Try it. Write out exactly the lines from the one containing "standard (84, 2232)" through the last line of the records below, including both.

****************************************

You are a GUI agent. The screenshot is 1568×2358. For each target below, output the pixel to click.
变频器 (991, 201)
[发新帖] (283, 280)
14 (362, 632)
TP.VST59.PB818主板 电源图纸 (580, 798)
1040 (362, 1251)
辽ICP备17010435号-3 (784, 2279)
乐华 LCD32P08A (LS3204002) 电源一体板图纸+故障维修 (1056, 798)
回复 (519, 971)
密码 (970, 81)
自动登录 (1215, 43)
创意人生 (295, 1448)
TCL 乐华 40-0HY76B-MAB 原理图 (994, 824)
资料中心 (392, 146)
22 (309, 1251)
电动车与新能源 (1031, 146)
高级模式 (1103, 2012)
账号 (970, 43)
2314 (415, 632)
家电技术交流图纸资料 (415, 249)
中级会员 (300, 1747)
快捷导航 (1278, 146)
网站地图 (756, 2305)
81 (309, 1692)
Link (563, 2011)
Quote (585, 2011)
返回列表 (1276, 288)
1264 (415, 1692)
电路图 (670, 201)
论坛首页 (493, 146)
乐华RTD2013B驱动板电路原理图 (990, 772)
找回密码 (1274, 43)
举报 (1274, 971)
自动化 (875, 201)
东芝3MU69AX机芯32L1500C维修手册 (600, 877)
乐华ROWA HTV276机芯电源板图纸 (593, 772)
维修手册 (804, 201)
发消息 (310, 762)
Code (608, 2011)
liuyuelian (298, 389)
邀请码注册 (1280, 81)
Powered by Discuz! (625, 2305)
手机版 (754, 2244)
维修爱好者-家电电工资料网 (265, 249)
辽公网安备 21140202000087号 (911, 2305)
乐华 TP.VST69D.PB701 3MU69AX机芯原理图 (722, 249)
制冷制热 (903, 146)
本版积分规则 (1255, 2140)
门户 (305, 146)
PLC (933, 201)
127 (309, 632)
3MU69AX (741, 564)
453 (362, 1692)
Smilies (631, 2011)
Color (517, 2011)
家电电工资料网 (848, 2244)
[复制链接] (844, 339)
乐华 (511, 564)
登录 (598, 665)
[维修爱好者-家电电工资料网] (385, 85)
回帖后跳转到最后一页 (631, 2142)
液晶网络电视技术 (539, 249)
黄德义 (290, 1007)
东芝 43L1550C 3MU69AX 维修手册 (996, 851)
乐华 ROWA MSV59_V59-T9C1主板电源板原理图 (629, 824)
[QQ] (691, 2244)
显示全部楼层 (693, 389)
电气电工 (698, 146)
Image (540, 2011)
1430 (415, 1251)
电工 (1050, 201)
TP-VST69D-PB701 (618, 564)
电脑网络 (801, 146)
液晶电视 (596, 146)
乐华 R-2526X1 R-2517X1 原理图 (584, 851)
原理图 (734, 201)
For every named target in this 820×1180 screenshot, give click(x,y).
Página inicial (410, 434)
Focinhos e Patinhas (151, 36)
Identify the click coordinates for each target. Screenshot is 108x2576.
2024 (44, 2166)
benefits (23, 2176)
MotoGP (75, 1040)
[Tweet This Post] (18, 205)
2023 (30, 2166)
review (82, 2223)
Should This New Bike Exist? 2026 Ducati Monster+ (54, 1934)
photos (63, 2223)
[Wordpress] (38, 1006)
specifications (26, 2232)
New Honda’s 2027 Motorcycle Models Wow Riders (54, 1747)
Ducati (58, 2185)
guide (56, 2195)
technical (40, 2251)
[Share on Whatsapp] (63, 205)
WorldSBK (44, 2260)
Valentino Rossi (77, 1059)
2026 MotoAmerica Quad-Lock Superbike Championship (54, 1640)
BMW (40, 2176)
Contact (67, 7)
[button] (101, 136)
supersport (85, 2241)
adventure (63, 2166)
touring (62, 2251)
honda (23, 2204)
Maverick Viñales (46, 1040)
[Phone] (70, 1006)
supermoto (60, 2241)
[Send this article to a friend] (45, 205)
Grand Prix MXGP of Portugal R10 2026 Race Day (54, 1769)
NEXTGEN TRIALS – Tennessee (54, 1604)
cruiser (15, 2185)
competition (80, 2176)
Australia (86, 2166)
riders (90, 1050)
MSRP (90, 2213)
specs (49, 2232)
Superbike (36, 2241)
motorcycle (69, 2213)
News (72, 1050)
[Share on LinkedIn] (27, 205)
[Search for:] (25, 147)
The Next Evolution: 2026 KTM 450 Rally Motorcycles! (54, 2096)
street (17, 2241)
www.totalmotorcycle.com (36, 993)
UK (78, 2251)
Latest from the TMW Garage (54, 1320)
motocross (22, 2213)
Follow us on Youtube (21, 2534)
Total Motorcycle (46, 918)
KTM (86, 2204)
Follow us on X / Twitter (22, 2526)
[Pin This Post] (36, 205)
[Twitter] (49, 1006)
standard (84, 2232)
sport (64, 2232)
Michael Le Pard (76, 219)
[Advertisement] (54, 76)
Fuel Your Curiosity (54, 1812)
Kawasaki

****************************************

Solution to the problem.
standard (84, 2232)
sport (64, 2232)
Michael Le Pard (76, 219)
[Advertisement] (54, 76)
Fuel Your Curiosity (54, 1812)
Kawasaki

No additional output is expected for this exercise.